The late part of Bob Hughes’ career at the Leader-Post was memorable only in its horror in what he had become. In 2005, during the lockout of Canadian Broadcasting Corporation journalists, he used his Leader-Post column to blame the union for screwing up coverage of the Canada Summer Games in Regina when the union members were the ones locked out, and when the Canadian Media Guild called him out on his inaccuracy, he wrote another article praising himself for having the audacity of taking on the union – and not acknowledging that he got his facts wrong.

But Hughes made his bones covering the Roughriders during their Reign of Error, and nobody becomes the editor of the Leader-Post – as he was – without making more than a few contacts with the Old Regina Families who run this city: the property developers, lawyers, senior provincial government officials and businessmen who have a way of sponsoring the winning candidates in civic elections, who then turn around and bestow upon them favours in a municipal circle jerk.

Hughes used to have (maybe he still does, I don’t know) his unofficial Tuesday Club meetings with a few people in official Regina (Tom Shepherd was one of them), and that’s where he’d trade tall tales and Get The Official Story.

So, seeing Bob Hughes’ latest diatribe about the Roughrider situation (reposted at Rod Pedersen’s website) is, on the surface, a very strange broadside against the Saskatchewan Roughriders’ management. Under the surface, it’s almost certainly the sound of the Roughrider Board of Directors clearing their throat and asking Jim Hopson, ‘what the **** are you doing? Who are these clowns you’ve hired to run our team? Is this the best you can do?’

So far, even Bob’s old paper is in a strong state of denial.(Leader-Post)  Today’s sports section suggests that there’s nothing the matter with Rider offense. Statistics are for losers, even if you gain 515 yards in offense (cfl.ca) – the Calgary’s defense went into prevent mode after the interception return making it 38-14 halfway through the third quarter. This allowed the Riders to move the ball as long as they chewed up the clock. As well, Calgary took a boatload of penalties that kept Rider drives alive.

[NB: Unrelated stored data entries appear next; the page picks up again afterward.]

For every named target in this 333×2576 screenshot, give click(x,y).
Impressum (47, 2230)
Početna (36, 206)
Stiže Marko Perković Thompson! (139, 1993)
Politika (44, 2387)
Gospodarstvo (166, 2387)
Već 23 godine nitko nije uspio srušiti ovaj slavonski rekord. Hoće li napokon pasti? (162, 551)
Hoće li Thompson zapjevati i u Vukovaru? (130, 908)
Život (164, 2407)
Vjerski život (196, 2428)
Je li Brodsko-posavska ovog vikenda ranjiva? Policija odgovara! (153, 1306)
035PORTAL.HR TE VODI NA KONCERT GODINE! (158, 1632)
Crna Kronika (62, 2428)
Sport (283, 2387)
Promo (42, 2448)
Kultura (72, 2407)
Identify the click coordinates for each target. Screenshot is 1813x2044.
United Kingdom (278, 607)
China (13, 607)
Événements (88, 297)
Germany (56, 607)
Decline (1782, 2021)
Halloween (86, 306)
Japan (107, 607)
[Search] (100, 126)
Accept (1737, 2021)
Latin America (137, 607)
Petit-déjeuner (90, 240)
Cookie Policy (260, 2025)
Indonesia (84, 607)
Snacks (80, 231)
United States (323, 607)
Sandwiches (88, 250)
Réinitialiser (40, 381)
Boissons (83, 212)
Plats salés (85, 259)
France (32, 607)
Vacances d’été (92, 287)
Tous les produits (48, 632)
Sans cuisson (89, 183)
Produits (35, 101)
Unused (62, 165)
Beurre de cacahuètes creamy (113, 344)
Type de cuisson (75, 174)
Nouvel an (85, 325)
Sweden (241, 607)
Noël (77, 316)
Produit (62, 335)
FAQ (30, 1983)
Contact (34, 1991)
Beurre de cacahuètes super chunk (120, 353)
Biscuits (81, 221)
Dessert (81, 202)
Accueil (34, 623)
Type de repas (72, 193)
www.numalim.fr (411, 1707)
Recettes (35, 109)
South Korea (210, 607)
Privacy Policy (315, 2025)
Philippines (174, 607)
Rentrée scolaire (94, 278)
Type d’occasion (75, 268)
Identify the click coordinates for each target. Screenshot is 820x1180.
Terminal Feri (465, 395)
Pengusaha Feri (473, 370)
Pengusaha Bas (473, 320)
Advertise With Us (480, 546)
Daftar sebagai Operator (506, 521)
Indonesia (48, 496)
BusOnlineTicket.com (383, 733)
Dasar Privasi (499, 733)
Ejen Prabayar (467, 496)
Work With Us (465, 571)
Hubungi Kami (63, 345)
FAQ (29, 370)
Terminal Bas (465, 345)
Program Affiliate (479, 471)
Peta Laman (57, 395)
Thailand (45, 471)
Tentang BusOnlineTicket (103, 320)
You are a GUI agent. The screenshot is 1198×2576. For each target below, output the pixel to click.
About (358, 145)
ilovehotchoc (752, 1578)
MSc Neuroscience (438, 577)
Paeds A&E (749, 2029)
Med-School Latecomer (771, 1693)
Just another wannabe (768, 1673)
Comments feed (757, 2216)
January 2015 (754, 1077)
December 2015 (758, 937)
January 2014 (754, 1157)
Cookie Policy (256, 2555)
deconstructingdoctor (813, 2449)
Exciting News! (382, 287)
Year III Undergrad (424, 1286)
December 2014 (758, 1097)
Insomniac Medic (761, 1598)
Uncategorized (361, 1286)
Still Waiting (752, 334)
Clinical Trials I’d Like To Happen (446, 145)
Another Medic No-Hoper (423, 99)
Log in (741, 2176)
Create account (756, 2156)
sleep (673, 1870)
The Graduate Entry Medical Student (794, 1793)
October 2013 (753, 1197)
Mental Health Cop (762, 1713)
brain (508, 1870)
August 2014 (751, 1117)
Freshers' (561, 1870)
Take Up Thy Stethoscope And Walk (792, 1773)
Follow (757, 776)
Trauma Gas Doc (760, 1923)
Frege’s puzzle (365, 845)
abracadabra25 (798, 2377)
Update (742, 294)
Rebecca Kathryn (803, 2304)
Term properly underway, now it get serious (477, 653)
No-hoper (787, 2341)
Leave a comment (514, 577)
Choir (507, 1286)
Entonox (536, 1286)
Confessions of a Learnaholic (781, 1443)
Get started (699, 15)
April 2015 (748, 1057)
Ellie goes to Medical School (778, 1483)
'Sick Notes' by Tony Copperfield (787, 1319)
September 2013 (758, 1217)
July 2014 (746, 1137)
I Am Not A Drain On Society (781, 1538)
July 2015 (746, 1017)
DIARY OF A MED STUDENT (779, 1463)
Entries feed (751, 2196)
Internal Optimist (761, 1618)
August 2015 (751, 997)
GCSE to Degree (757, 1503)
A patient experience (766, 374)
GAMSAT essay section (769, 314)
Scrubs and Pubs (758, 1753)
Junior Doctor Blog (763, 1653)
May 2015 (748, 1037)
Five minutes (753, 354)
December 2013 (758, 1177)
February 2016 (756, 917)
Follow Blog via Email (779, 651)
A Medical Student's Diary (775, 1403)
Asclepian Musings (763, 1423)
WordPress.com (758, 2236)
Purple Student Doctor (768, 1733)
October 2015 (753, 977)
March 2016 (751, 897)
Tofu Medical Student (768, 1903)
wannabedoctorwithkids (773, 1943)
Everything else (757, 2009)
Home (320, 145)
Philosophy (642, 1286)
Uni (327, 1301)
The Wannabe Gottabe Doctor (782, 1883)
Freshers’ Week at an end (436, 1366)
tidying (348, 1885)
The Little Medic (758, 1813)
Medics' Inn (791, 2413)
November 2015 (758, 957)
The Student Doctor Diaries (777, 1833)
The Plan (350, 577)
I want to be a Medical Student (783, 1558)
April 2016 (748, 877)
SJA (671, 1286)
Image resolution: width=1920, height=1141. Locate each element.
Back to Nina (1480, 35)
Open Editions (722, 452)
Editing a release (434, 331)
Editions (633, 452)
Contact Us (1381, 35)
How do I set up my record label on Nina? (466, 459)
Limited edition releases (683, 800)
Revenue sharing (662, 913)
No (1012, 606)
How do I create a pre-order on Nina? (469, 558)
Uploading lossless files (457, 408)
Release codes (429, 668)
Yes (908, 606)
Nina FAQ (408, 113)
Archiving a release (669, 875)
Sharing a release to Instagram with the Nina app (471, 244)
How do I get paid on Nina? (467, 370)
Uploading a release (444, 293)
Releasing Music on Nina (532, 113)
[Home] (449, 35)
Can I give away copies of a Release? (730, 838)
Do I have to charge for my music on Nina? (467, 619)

Win or lose in Toronto on Thursday, my gut instinct tells me that head coach Greg Marshall will be fired and replaced by somebody that’s not on the current coaching staff. Ken Miller, the former coach and VP of football operations, is on a scouting mission, but he’ll be back soon, and dollars to doughnuts he’ll take over as coach for the upcoming back-to-back games against the Winnipeg Blue Bombers.

The only alternative would be for Marshall to coach the Riders into Labour Day, and the following game in Winnipeg, where the Riders would get destroyed. (The Riders’ defense may or may not be able to defeat Winnipeg’s offense, but the Riders’ O certainly can’t beat the best defense in the Canadian Football League). Then the fans would be demanding real change – not just a sacrificial virgin or two thrown down the volcano to appease the Gods of Rider Pride, but some real housecleaning that would probably cost Hopson his job – if not in mid-September, then by the end of the season.

Greg Marshall will be the first ‘meat shield’ to fall. When the end of the season rolls around, Hopson will be invisible, and Barry Taman will become the next fall guy, by hiring a head coach who won’t have either the support system necessary (a good scouting system, which Taman DOESN’T have) or the front office support (unless Miller is also turfed and the board tells Hopson either he’s fired or the next time he wants to get involved in football matters, grab the controller and play Madden 11 on his grandson’s Xbox).

It’s not so much what was said in Hughes’ column (hell, take a look at what I wrote after Friday’s embarrassment) but who said it. (prairie dog) If Hughes is writing this, it’s because the board of directors is unhappy and pondering the next move. Marshall shouldn’t buy any green bananas, because a panicky Jim Hopson is lining up the dominos to take the fall for him.